Desmentido en varias ocasiones el fin de la pandemia, nos encontramos ahora con el imparable avance de la variante Ómicron y nos cuesta ver en el mismo la buena noticia que es. ¡Gato escaldado huye del agua fría! Sin embargo, pese a que los profetas de la letalidad llevaban un tiempo diciendo que este coronavirus no tenía por qué debilitarse nunca, el SARS-CoV-2 está siguiendo la senda evolutiva prevista: perdiendo gradualmente su capacidad para causar una enfermedad grave a cambio de ganar la contagiosidad que le convertirá en un amigo más de la familia.
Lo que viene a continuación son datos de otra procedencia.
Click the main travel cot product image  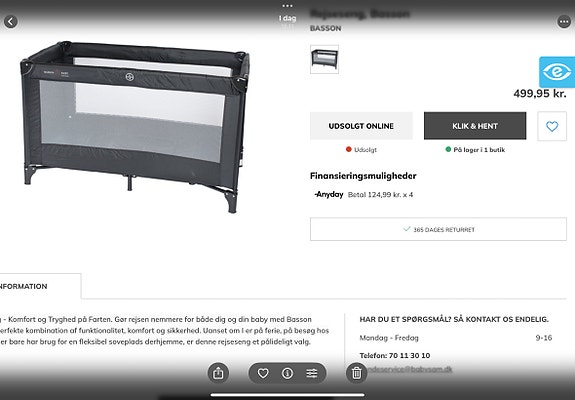tap(135, 126)
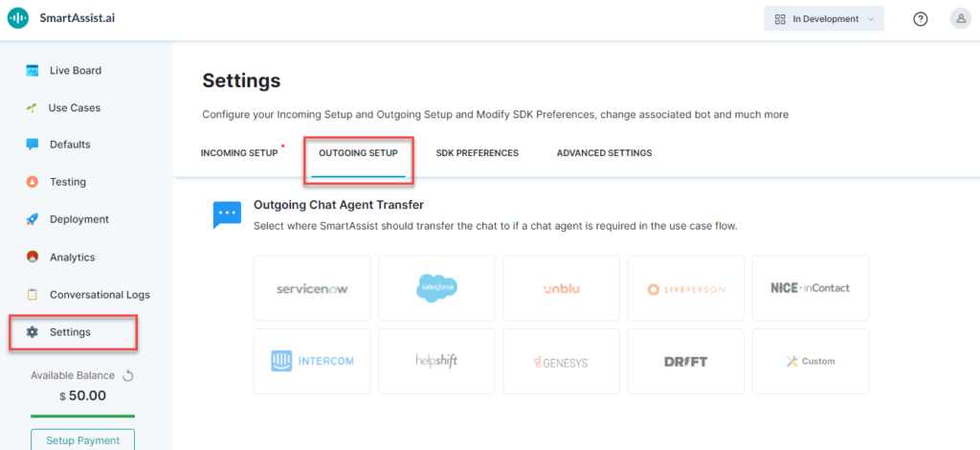Select the Custom chat agent tile
The width and height of the screenshot is (980, 450).
pos(811,361)
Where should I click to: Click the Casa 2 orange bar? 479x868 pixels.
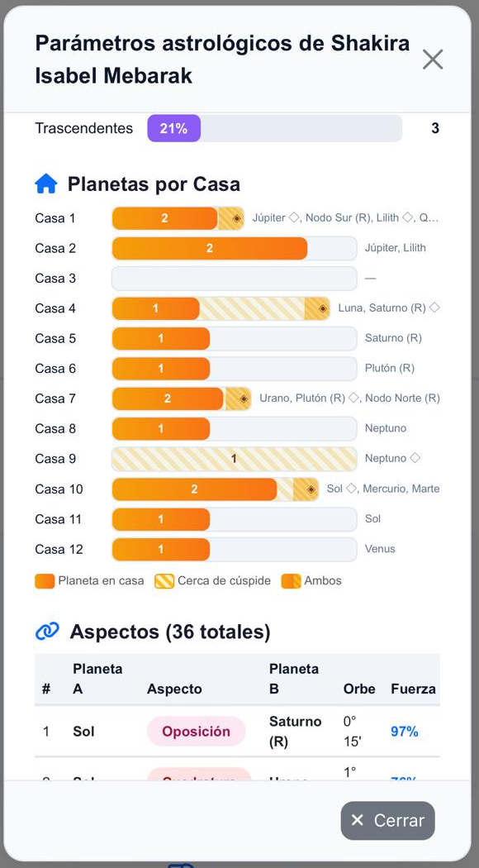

De ahí que cada vez tenga menos sentido informar sobre cómo se «dispara» la incidencia o se obligue a personas asintomáticas a quedarse en casa a la fuerza durante una semana; aunque los expertos consultados sigan hablando de ventilar las viviendas o propongan que llevemos mascarilla todos los inviernos de nuestra vida. Por esa misma razón, la decisión del gobierno de imponer esta última es contraproducente: da a entender que seguimos como estábamos hace un año y que las vacunas no sirven para nada. Tal como ironizaba Daniel Gascón en una de sus viñetas, es como si enarbolásemos una pancarta que dijese «sigamos a la pseudociencia» y nos fuéramos disciplinadamente detrás de ella.
En el fondo, nos vamos manejando con una mezcla de hipocresía —esos alcaldes que han programado actos navideños multitudinarios mientras se decían alarmados por los contagios— y decisiones cosméticas: rezando para que cese la nueva ola sin desincentivar el consumo y la inversión. Pero no parece razonable que sigamos poniendo el acento sobre la incidencia estimada, cuando podemos fijarnos en las hospitalizaciones como criterio para determinar el impacto del virus sobre la salud pública. Y tampoco podemos andar poniéndonos nuevas dosis de refuerzo cada seis meses, por muy dispuestos a ello que se muestren los españoles cuando se les pregunta. Algún día habrá que dar por terminada esta pandemia; algún día habrá que buscar un equilibrio entre las medidas preventivas e informativas y la gestión individual del riesgo: igual que hacemos con tantas otras enfermedades. No está claro que ese momento haya llegado ya; en el peor de los casos, parece estar muy cerca. Sería conveniente que nos fuéramos preparando: otros problemas nos esperan.